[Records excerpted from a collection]
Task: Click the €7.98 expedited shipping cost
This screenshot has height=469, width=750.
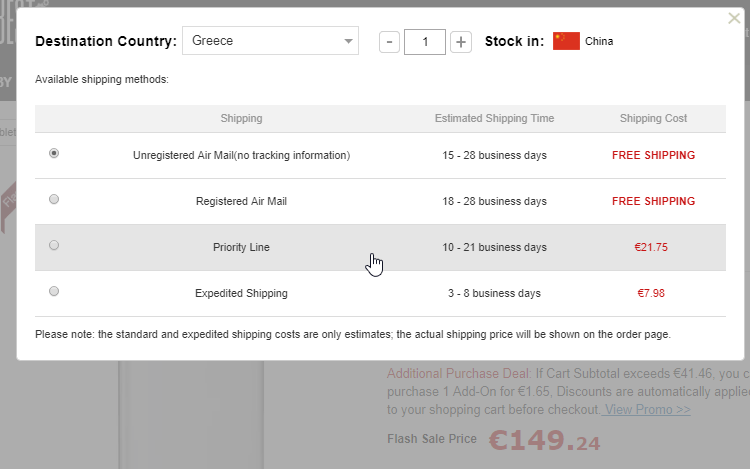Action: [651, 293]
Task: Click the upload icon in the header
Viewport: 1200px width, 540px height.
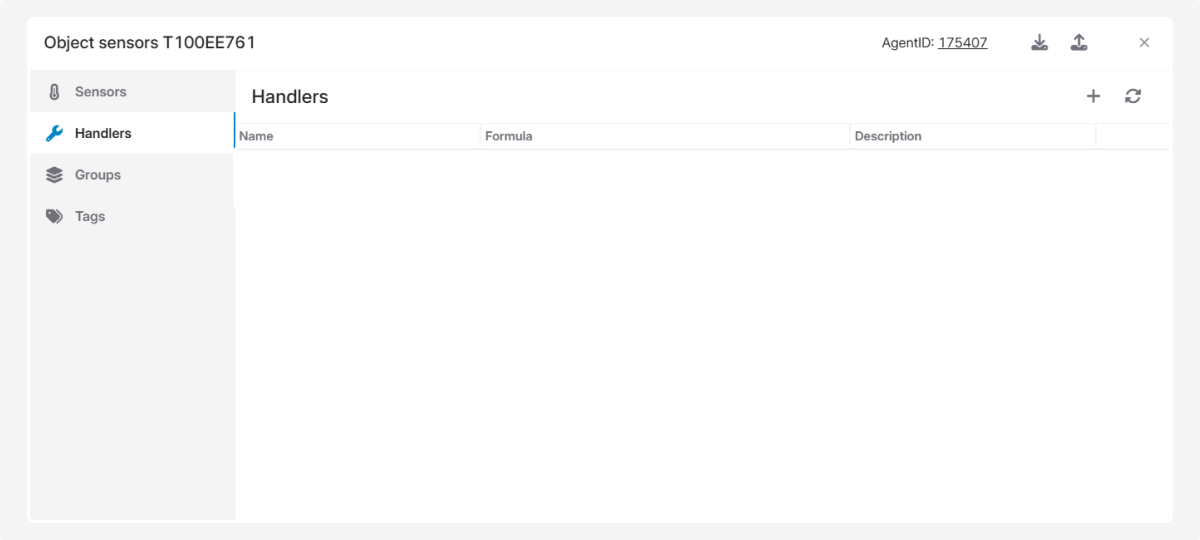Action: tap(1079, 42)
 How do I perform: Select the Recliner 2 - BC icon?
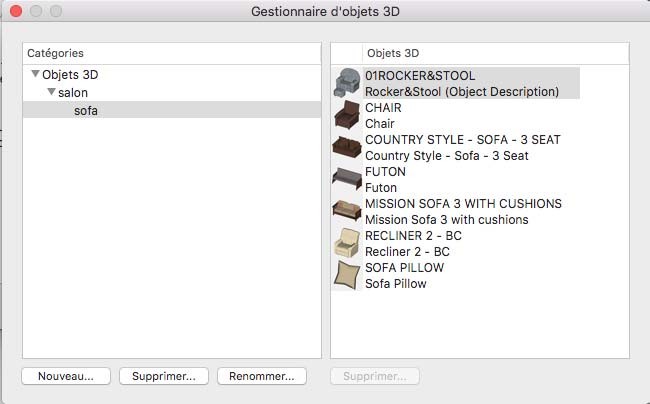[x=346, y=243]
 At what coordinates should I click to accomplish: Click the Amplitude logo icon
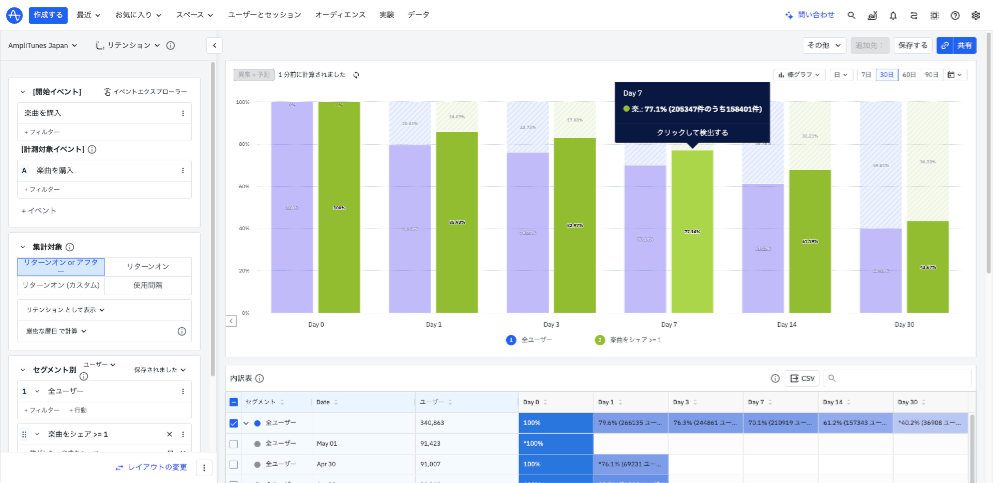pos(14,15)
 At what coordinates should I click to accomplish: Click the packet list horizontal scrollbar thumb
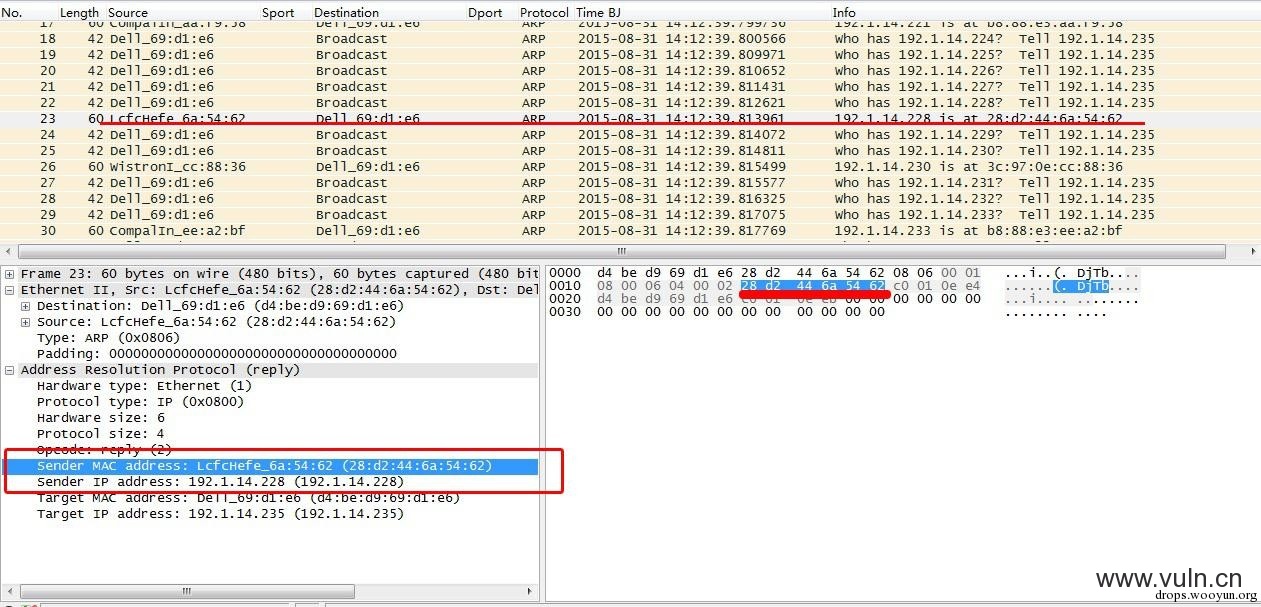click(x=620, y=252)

■ Assigned task ■
Repeat the data word for word, minus any pictures.

■ Response below ■
Task: Click the €7.98 expedited shipping cost
This screenshot has height=469, width=750.
Action: [651, 293]
Task: Click the upload icon in the header
Viewport: 1200px width, 540px height.
Action: tap(1079, 42)
 How do I perform: Select the Recliner 2 - BC icon?
[x=346, y=243]
 At what coordinates should I click to accomplish: Click the Amplitude logo icon
pos(14,15)
 At what coordinates should I click to accomplish: Click the packet list horizontal scrollbar thumb
click(x=620, y=252)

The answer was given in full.